Despite the fact Jeffs spends his days in a Texas prison, his followers in Colorado City have not left him.
His presence is felt in homes, offices, on computers and even cell phones in Colorado City.
"We miss our prophet, Warren Jeffs," said Dr. Maryam Holm, the town's primary health care provider. "We know he is innocent and we all yearn for his deliverance, to be able to see him again."
A year-long investigation by ABC News' "20/20" revealed that Jeffs' presence extends far beyond his prison walls and into the daily lives of his faithful followers. It started when he ordered followers to destroy all of their children's toys.
"At home you couldn't have any toys. You couldn't ride bikes either. 'Cause he gave away all our bikes. I didn't even get a chance to ride mine before I gave it away," said 6-year-old Nellie Steed, who left the sect after her mother was banished by Jeffs.
The FLDS leader has such a tight grip on the day-to-day lives of the faithful that he has even banned corn and dairy products, said Jeffs' former bodyguard, Willie Jessop, who compared the power his former boss still exerts to notorious cult leaders David Koresh and Jim Jones.
Earlier this year, Jeffs forbade intimacy between husbands and wives and selected 15 men to father all future FLDS children.
"If a woman wants to have a baby or whatever, she has to go to one of those 15 men. But then she has to have two other men with the one of the 15 men in the room to witness," Willie Steed, 19, told ABC News' Amy Robach.
Steed, who is Nellie's older brother, broke free from the FLDS church in February. Jeffs first banished his father for no reason, and then his mother, Suzette Steed, who refused to leave without her children. Willie agreed to guide "20/20" through the strange and clandestine world.

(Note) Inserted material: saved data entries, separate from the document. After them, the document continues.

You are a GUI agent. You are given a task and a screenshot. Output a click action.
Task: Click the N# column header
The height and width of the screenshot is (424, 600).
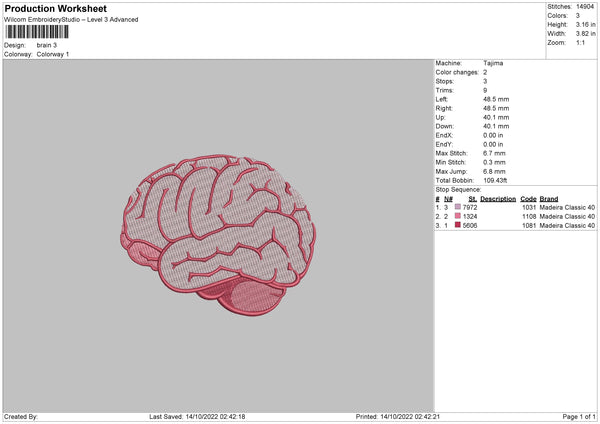tap(448, 198)
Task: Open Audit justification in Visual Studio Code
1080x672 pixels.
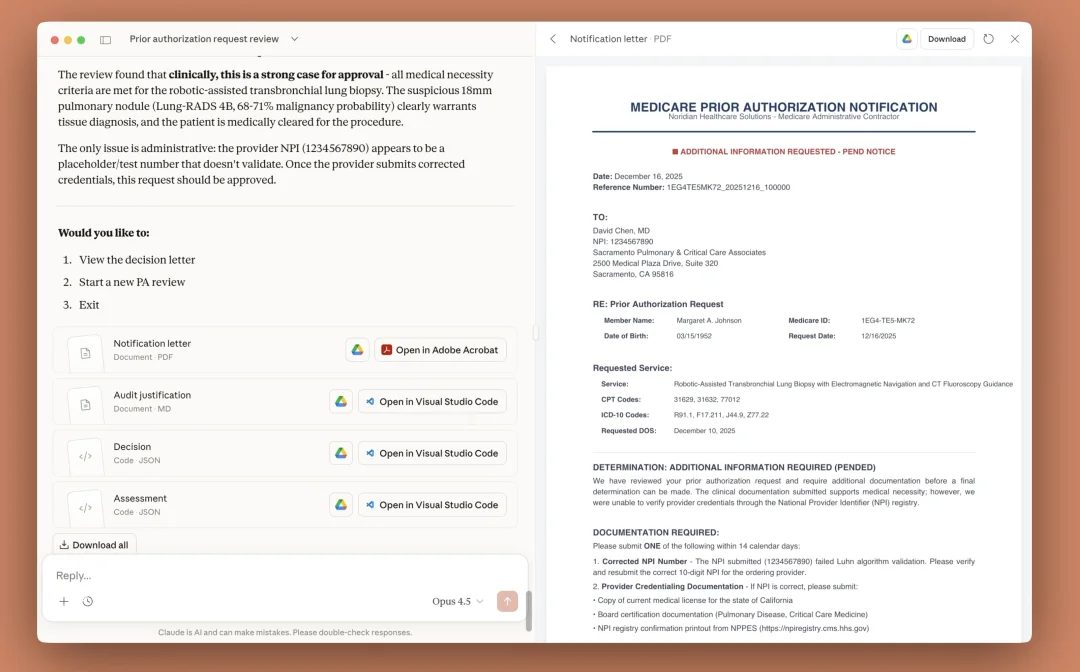Action: (432, 402)
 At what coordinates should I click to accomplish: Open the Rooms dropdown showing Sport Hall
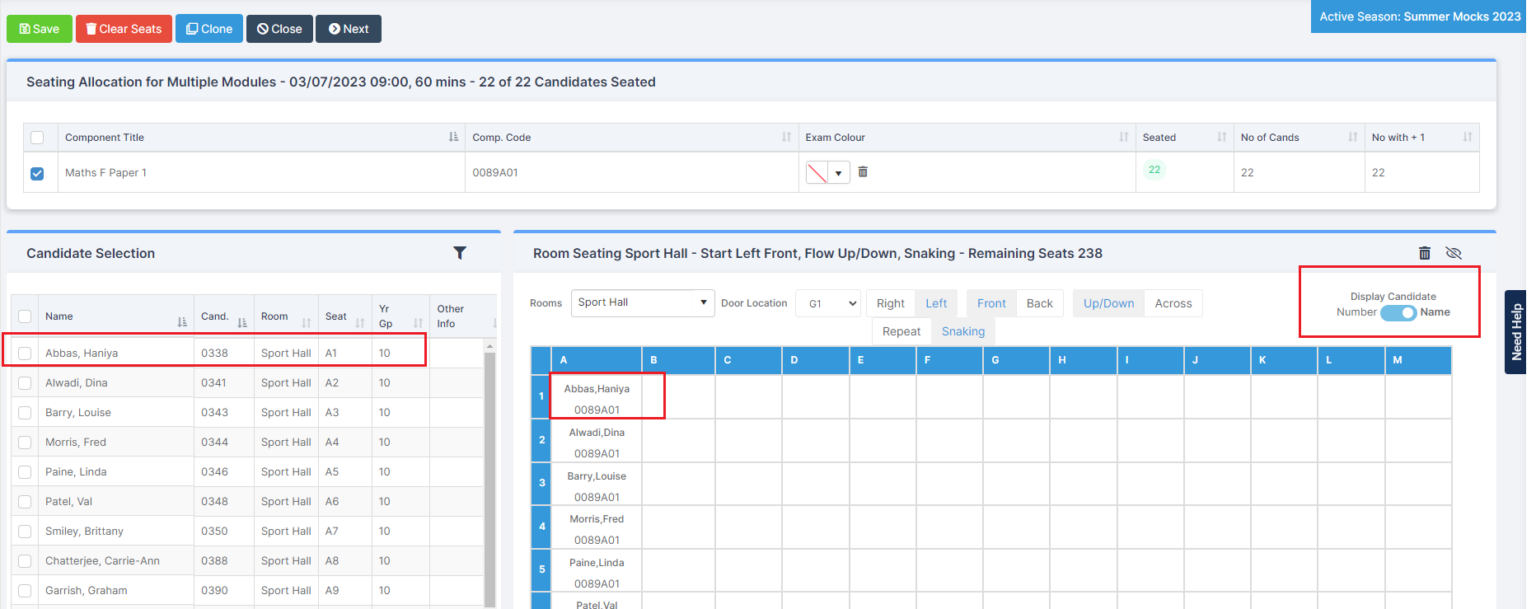coord(642,303)
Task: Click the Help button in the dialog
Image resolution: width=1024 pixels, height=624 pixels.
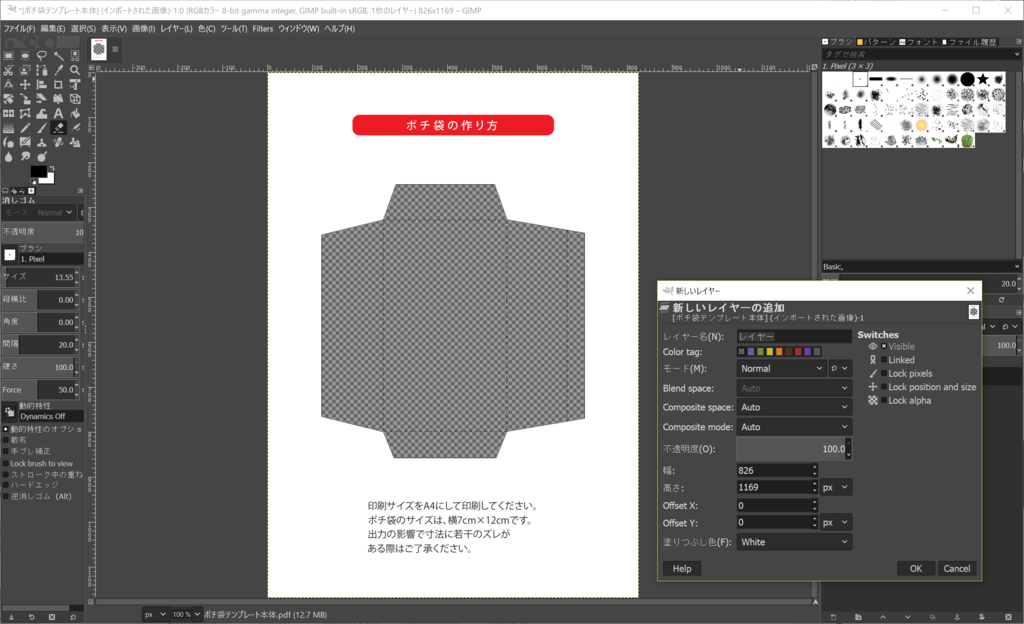Action: (681, 568)
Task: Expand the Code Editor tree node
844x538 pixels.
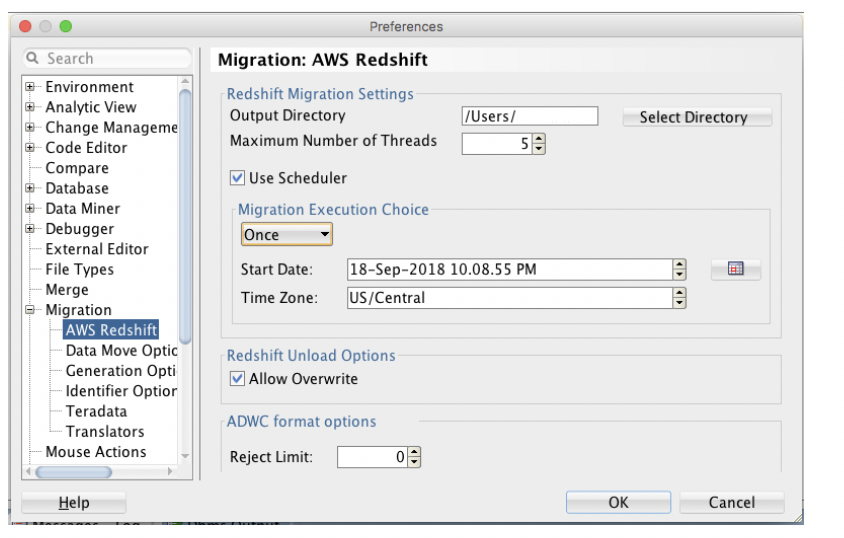Action: coord(30,148)
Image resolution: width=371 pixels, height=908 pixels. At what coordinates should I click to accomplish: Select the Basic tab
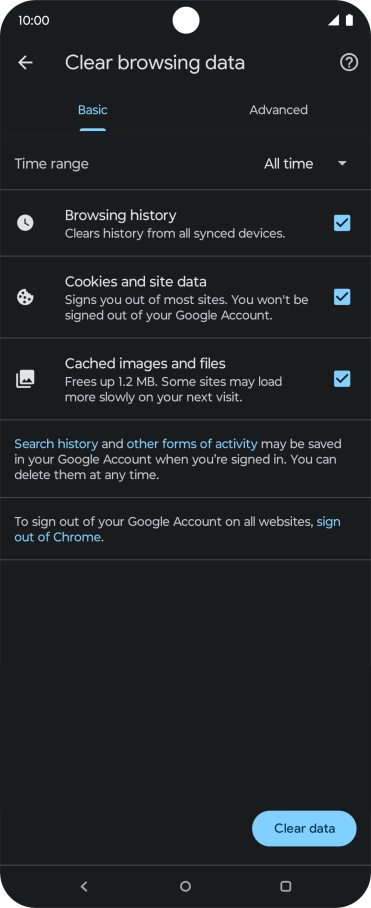pos(93,110)
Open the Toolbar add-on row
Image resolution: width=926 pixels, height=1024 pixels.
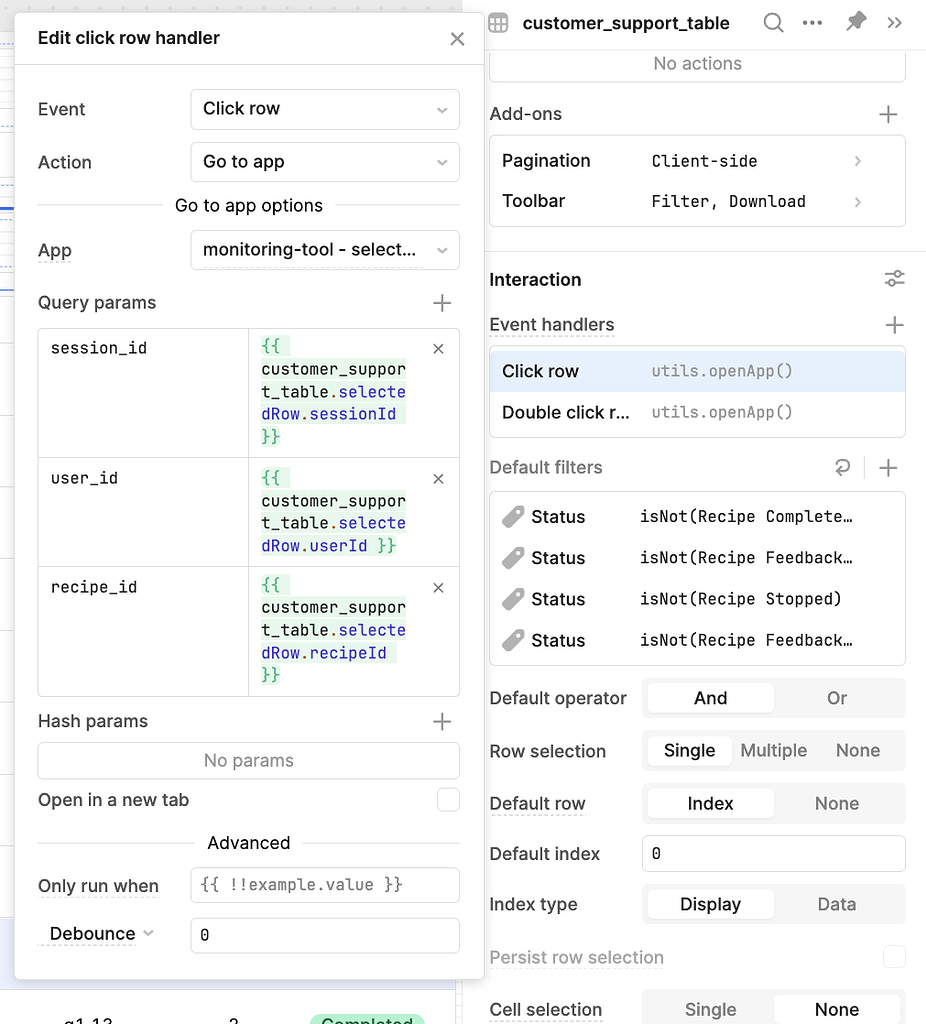click(x=696, y=201)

Following every move were the "God Squad," Jeffs' secret police tasked with keeping an eye on the media.
"They know where we are and they just follow us," Steed said.
In the desert sits a newly-built multi-million dollar home, the product of another one of Jeffs' prison edicts.
"They said if we build it then it would melt the bars or whatever in his jail and he would be released," Steed said.
But Jeffs' influence extends far beyond the daily lives of his followers.
When ABC News visited city hall and the police department, officials declined to answer any questions about Jeffs.
This year, the Department of Justice filed a lawsuit against town officials, accusing them of acting as an arm of the FLDS.
In response, the Mohave County Sheriff's Office has stepped up patrols in Colorado City, but it's proven to be a challenge to police a town that views law enforcement as religious persecution.
"They won't talk to you because of who you are and who you represent," said Sgt. Mike Hoggard of the Mohave County Sheriff's Office. "It's troubling."
It was this tyranny of control that caused Willie Steed to question the values of the FLDS when he made the decision to leave.
"The church can just totally kill a family. In just the matter of three days, two days, an hour. And they can break the spirit of their people," he said. "And as you've seen coming out to this place ... they have nothing left, they have no hope, and they can see no future."